Не стреляйте в вечную весну

Краткий очерк вершков и корешков отечественной поп-поэзии

Правилу следуй упорно: Чтобы словам было тесно, Мыслям — просторно! Н. А. Некрасов

Горестные крики вопиющих в пустыне постсоветской бездуховности становятся все громче. «Культура гибнет!» — на этот клич, как мотыльки на свечу, слетаются и разрозненные ошметки русской интеллигенции, и вытесненные на обочину жизни пожилые бюрократы. Бывшие непримиримые враги, они ныне видят перед собой общего противника — низкопробную поп-культуру. Перед ее звериным ликом не грех объединиться — и да ослепнет помянувший старое.

«Один вопрос не дает мне спать: что нам поют?!» — пела десять лет назад группа «Калинов мост». Вопрос оказался поистине вечным. Раньше стерилизованная советская эстрада приводила в исступление радикальную рок-оппозицию. Ныне старые рокеры стали относительным истэблишментом, а дряхлые ревнители «эстетического воспитания молодежи» — рьяными подпольщиками. Но и тем, и другим одинаково не дает спать новый жупел эпохи — песни дикого русского капитализма.

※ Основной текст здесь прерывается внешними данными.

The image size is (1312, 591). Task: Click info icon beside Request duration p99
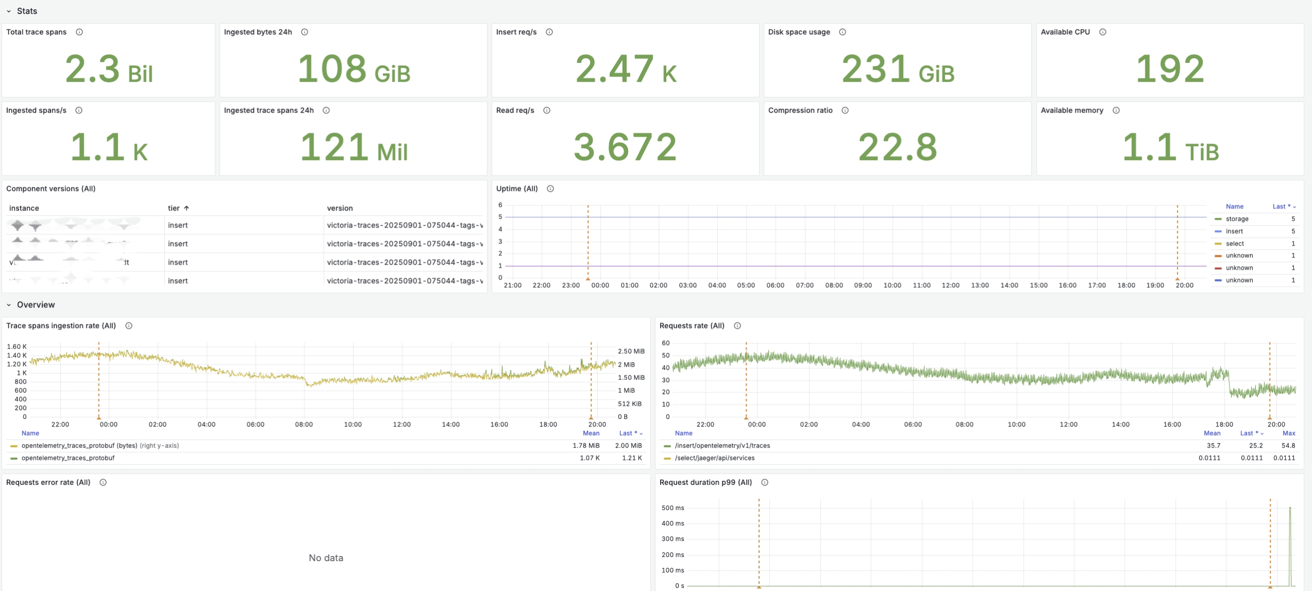(765, 482)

Зверь этот делится на две крупные составные части — ортодоксальную попсу и традиционный блатняк. Последняя часть, обычно мягко определяемая как «русский шансон» или «городской романс», — вопрос большой и отдельный, корнями уходящий в обширный лагерно-дембельский фундамент покойного семидесятилетия советской власти с поправкой на сбежавший от неизбежного опетушения (опэтэушивания?) эмигрантский романс. В Англии существует такое понятие: hard labour song — каторжная песня, в жанре которой ныне с успехом работает старина Ник Кэйв, известный любитель расшибать камнями головы заморских поп-певиц (благодарный читатель легко простит нам здесь множественное число). А в России существует еженедельная программа Вадима Гусева «Пальцы веером» («Русское радио», 105,7 FM), к которой мы отсылаем фанатичных поклонников данного стиля. С Ником Кэйвом здесь, добавим, эстетически сопоставима разве что Наталья Медведева, да и ей это дается через такой чудовищный гротеск, что любой russian snob «с полпинка» пришьет ей пошлость и вульгарщину.

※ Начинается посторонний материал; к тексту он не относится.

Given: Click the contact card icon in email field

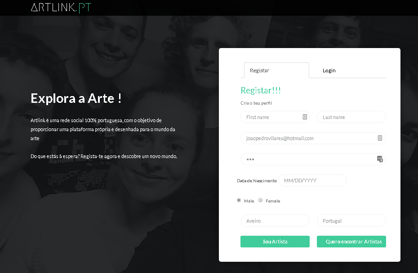Looking at the screenshot, I should [x=380, y=138].
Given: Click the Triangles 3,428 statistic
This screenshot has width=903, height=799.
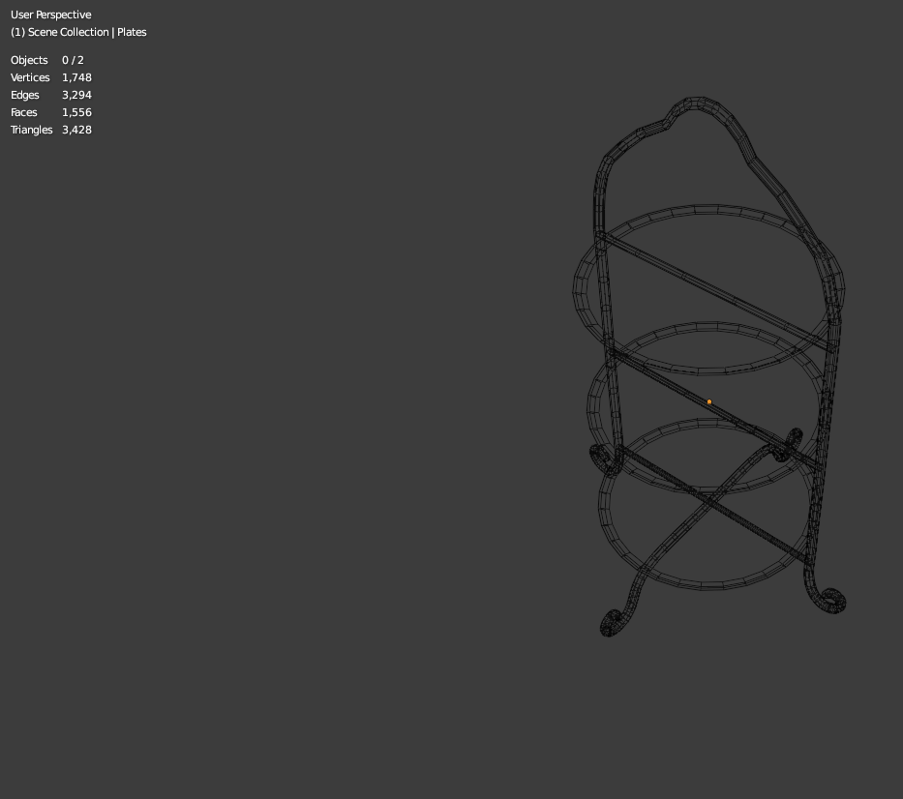Looking at the screenshot, I should pos(51,130).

Что же говорить о прочих каторжанах? Ясное дело, нечего. Обратимся лучше к более многочисленным представителям музыкального мира современной России — пресловутым попсовикам.

Если брать собственно музыку, то здесь ее корни уходят не столь глубоко: их питательной почвой является «вышедшее в тираж» евро-диско первой половины 80-х гг.: Flirts, Fancy, Modern Talking. К этой нехитрой ритмической основе может подмешиваться и шестидесятничес-кое ретро, и рэп, и техно, и легкий одесский налет того же блатняка, но суть остается неизменной. Даже появление в 90-е годы поп-рэггей-стандарта Ase Of Base тут ничего не изменило, кроме смещения ритмического акцента с сильной доли на слабую (с «ум-ца» на «ты-дынс»). Помните, у Пушкина: «четырехстопный ямб мне надоел...»

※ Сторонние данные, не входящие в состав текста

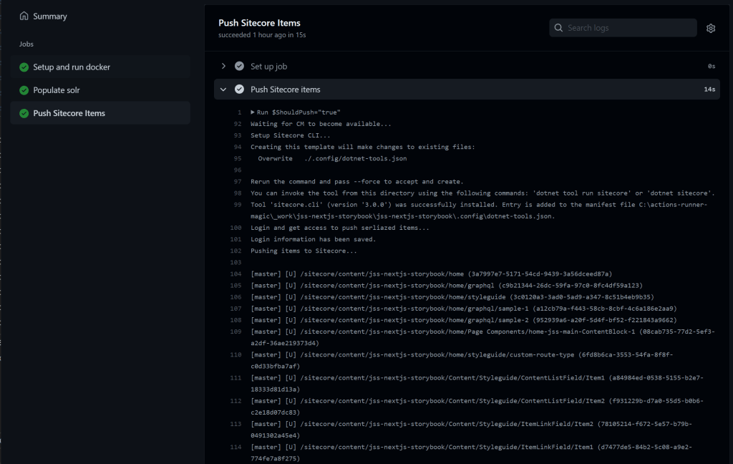
Task: Click green check beside Setup and run docker
Action: click(24, 67)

Вот-вот, и я про то же: пора наконец поговорить о, громко говоря, проблематике российской поп-поэзии. Употребляя этот термин, мы сознательно рискуем вызвать гнев ревнителей чистоты и высоты русского литературного искусства. Дескать, если уж называть строчки «банька моя, я твой тазик» словом на букву «п»... Но вспомним, что одни только тексты альбома Тани Булановой «Странная встреча» вызвали искренний восторг у одного из крупнейших писателей третьей волны русской эмиграции! Впрочем, об этом — ниже. Для начала зададимся другим вопросом: чего, собственно, ждет сегодня население нашей страны от популярной песни?

Здесь придется произнести банальность. Сейчас все как-то стоит денег, и средний россиянин вместо того, чтобы вяло сидеть на отсутствующей зарплате, вынужден вкалывать, как вол. Ему уже, мягко говоря, не до сонористики: дети хотят есть. И музыка, еще вчера способная играть до непотребности большую роль во внутренней жизни человека, ныне учится знать свое место. Люди ждут от нее выполнения следующих функций: а) «не грузить», б) быть расслабляющим и одновременно тонизирующим жизненным фоном, в) по возможности восполнять отсутствие в жестоких буднях современности эдакого мечтательного романтизма. Все-таки отстреливаться из бракованной «беретты», скрючившись за опрокинутым Grand Cherokee раненого босса, — это романтика для уж очень шибко избранных.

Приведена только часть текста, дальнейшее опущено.